I've always had natural ability as a pure endurance rider, and as such the long, slow base thing has never appealed to me as a training strategy (since it's already my strength), but I think there's more to my skepticism about long, slow base than personal preference. Low-intensity training does three things very well--burn fat, build capillary density, and improve spin. For most everything else, higher intensity training causes much greater physiological adaptation per unit time. Translated into english, slow base makes you a cyclist--reshapes your muscles, improves pedaling technique, trims body fat, vascularizes your muscles; and since the recovery time from riding slow is short, it's possible to put in massive hours--again great for the new cyclist. Once you're already a cyclist, slow base confers a much smaller benefit, and IMO should be deemphasized.
"So what do we do all winter after the beer runs out?" Personally, I switch to "the only whisky you can drink for breakfast" (according to my partner from TR last year, at right), but when I'm good and tanked enough to be able to brave the 15 degree temps, I do ride "base", and by no means is that plugging along at a fast walk for 5 hours at a time.
The success of any training activity for a particular ability is related to how well that training tests the limits of the ability, and naturally, the harder you go the more abilities you test. An endurance MTB racer is concerned primarily with two abilities: aerobic endurance and muscle endurance, where aerobic endurance is cardiovascular fitness and muscle endurance is cardiovascular fitness plus strength. (Strength is important factor in the latter because pushing muscles closer to their force limit breaks them down faster.) Spinning long hours at a pace that isn't at the limit of your aerobic power output stresses neither of these abilities.
So dump base altogether and do intervals till you puke? Though a 2007(?) issue of Bicycling suggested just that, or at least the I2Puke part, there is a reason to ride somewhat slow, and it's all about physiology. So far as I have read, the one physiological adaptation that simply takes time is the improvement of capillary density in your muscles (I'm assuming you already have that sculpted cyclist body here...). When muscle tissue is constantly in demand of oxygen and energy, the blood slowly erodes new channels to service that tissue, but like water eroding stone, it doesn't happen very fast. The capillaries also go away if you don't need them. If you were to ride as hard as you could all the time, your muscles would never be able to recover enough between rides for you to put sufficient hours on the bike for maximizing your vascularization.
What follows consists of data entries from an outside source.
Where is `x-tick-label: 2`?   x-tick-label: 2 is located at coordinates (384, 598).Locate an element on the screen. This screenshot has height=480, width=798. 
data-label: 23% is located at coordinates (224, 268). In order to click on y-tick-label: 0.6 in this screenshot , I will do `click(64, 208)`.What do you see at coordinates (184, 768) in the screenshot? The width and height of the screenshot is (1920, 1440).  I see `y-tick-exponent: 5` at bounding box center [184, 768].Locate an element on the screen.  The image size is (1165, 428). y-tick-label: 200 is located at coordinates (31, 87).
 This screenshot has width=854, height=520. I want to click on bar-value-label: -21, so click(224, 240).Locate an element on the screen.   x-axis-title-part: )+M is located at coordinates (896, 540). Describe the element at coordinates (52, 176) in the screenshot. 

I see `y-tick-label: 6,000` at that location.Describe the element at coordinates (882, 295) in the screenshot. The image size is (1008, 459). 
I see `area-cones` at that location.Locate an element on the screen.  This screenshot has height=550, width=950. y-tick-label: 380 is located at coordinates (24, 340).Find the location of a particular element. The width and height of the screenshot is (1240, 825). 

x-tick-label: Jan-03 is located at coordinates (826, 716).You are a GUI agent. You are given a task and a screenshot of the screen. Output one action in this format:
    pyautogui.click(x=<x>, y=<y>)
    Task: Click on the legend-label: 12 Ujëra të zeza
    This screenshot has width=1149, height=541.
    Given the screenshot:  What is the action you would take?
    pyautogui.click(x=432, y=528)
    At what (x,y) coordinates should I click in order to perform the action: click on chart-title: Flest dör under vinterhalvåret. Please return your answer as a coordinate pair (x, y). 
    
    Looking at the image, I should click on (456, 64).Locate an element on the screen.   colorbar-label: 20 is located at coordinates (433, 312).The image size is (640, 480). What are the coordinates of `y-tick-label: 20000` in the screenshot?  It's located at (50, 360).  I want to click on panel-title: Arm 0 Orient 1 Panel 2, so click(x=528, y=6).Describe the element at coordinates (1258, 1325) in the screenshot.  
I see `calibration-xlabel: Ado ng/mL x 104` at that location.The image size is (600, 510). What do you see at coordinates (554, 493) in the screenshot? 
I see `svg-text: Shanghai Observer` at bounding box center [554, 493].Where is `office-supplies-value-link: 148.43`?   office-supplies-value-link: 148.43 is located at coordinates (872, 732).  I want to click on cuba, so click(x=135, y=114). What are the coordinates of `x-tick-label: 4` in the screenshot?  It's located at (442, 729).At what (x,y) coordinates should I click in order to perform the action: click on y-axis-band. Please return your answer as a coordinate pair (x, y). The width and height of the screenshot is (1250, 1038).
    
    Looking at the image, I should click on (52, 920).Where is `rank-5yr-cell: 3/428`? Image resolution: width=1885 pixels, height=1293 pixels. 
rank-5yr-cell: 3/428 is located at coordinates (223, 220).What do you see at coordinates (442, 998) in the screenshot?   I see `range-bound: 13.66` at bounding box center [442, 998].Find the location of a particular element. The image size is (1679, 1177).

Instead of dropping base altogether, pick it up a little. By riding your base miles near your aerobic threshold you challenge your aerobic system without significantly increasing recovery time (studies have shown that both fatigue and recovery time spike as soon as you cross over your AT), and if you're already a trained cyclist you'll have no trouble keeping this pace up for 4 hours at a time with some practice. For clydesdales, focus on duration. For us skinny guys, it won't hurt to go a little shorter and venture over your AT into the hills for building up those muscles. In most athletes, your hart rate at your AT is about 20-30 bpm below what it is at your lactate threshold, which is usually defined as the pace you can hold for the last 20min of a 30 min time trial.
For you voyeuristic folks here's what I'm doing (Eric is on a very similar plan). If you subscribe to my blog reading philosophy, you may choose to stop reading now:
Since returning home a month ago I've been riding pretty much pure "Base", or "BS" as it was called in our original plan layout. I tend to respond well to crunching, so I've been riding at AT for as long as time allows fri-sun, leaving most of the week open. As one of my biggest weaknesses is force, I've been trying to hitting the weights 2x/week (mon-wed), working both the upper and lower body. I keep reps high on the lower body (25), while doing fewer reps (10-12) and more weight with the upper body.
Right now, while strength training is of high importance, the riding during the week is light, generally consisting of easy off-road rides 2x week, time allowing. After about 6 weeks on the weights, weight room visits will decrease to 1x/week and the reps will drop for half the sets to 5. My philosophy behind the rep decrease is that power lifting improves muscle recruitment and coordination, which I lack. The second weight day will be replaced with hill repeats at high intensity as the start of a "build phase".
Once sprint practice and racing start happening in earnest, the weights will get dropped altogether with the hope that the intensity in everything else will retain the strength gained in the gym.
If you want to know even MORE gory details, you can view my ride log here (it will live forever more in the right sidebar). I've gotten over my guilt about the fact I never fill out the weekly goals, and my embarrasment that Eric refuses to use it at all (as a monk of the anti-datarian order, it offends his religious sensibilities), to bare all against a backdrop of google spreadsheets. Feel free to heckle me when I'm not riding enough. I'd do it for you.